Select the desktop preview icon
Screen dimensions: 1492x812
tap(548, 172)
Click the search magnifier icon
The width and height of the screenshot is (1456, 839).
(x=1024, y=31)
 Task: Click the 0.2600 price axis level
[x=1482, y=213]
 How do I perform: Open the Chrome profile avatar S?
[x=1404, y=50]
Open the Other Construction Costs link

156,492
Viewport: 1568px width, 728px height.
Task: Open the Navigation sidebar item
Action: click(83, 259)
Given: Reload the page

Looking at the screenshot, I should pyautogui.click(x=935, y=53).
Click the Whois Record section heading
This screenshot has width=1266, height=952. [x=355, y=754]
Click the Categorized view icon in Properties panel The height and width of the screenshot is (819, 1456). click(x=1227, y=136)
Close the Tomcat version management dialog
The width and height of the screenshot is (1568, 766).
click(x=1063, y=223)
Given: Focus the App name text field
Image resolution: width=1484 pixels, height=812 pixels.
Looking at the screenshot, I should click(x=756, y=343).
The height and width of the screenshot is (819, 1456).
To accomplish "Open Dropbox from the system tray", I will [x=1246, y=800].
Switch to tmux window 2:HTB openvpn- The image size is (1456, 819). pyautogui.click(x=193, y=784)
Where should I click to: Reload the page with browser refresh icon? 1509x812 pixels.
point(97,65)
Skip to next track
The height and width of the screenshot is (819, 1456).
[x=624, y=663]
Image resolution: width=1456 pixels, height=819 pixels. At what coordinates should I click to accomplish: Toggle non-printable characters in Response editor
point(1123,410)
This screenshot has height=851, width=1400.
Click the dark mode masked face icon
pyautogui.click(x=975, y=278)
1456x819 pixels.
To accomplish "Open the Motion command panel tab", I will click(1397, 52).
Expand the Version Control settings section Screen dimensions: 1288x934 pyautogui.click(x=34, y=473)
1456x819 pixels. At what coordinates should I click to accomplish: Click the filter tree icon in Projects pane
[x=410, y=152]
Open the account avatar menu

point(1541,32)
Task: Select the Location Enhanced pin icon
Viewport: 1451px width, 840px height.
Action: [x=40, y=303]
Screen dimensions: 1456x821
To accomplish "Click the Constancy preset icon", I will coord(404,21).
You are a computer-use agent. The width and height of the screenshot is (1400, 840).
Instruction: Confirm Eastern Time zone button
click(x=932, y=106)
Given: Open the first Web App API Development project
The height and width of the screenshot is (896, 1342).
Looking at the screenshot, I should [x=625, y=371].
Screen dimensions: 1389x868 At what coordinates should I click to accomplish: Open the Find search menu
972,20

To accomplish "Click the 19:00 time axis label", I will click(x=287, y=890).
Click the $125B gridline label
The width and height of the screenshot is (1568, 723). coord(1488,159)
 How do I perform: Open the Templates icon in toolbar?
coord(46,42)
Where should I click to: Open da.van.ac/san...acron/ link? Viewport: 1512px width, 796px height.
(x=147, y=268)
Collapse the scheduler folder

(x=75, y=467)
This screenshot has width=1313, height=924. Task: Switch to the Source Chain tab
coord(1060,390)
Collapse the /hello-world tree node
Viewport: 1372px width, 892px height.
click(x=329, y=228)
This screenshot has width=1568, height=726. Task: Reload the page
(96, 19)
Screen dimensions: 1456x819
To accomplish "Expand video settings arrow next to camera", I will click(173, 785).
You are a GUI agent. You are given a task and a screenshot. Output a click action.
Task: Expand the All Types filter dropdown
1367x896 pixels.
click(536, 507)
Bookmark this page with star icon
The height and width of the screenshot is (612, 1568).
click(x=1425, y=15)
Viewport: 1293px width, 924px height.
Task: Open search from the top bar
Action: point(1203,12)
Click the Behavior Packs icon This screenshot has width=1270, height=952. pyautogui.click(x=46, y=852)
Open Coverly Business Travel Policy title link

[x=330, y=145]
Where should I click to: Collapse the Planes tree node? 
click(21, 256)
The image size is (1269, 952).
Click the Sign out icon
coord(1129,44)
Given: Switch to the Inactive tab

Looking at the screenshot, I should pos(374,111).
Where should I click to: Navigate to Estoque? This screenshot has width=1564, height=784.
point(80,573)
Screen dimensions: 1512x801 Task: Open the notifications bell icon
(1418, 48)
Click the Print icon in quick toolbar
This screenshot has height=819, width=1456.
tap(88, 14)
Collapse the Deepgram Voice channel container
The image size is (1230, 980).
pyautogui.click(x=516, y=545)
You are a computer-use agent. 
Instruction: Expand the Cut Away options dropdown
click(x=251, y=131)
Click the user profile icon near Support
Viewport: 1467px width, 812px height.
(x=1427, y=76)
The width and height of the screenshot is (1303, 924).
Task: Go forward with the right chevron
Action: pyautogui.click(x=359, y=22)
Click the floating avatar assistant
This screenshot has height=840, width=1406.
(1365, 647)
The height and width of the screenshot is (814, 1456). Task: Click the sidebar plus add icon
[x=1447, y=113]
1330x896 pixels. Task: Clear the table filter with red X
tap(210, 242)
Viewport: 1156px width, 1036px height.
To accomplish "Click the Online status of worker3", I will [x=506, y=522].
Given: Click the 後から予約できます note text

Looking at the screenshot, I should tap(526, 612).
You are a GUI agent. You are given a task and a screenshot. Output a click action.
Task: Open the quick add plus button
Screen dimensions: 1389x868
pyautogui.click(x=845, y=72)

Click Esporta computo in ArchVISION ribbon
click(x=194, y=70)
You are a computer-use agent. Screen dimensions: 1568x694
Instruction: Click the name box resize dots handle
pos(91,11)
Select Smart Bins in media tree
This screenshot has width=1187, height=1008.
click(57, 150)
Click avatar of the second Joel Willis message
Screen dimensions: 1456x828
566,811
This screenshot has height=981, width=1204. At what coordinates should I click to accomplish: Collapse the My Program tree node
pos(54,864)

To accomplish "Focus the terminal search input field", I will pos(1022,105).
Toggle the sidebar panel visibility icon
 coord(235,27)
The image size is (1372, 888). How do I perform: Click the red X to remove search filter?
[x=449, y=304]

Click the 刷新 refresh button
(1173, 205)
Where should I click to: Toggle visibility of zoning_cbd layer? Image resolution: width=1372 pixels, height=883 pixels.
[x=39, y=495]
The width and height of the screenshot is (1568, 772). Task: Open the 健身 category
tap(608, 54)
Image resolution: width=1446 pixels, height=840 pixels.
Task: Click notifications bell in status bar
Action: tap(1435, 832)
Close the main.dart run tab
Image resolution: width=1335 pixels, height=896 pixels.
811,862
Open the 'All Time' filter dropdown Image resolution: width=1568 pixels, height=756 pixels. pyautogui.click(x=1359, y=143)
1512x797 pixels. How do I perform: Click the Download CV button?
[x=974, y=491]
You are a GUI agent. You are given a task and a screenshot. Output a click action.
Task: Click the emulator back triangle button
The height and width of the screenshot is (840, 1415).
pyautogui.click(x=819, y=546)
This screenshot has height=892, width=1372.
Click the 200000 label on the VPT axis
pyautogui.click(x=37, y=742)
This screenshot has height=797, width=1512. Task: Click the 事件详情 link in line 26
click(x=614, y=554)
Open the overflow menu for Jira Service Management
____
:: TASK DESCRIPTION ::
Find all the lines containing "field" in the material, then copy them.

:: RESULT OF THIS EXERCISE ::
Given: Focus the App name text field
To accomplish "Focus the terminal search input field", I will pos(1022,105).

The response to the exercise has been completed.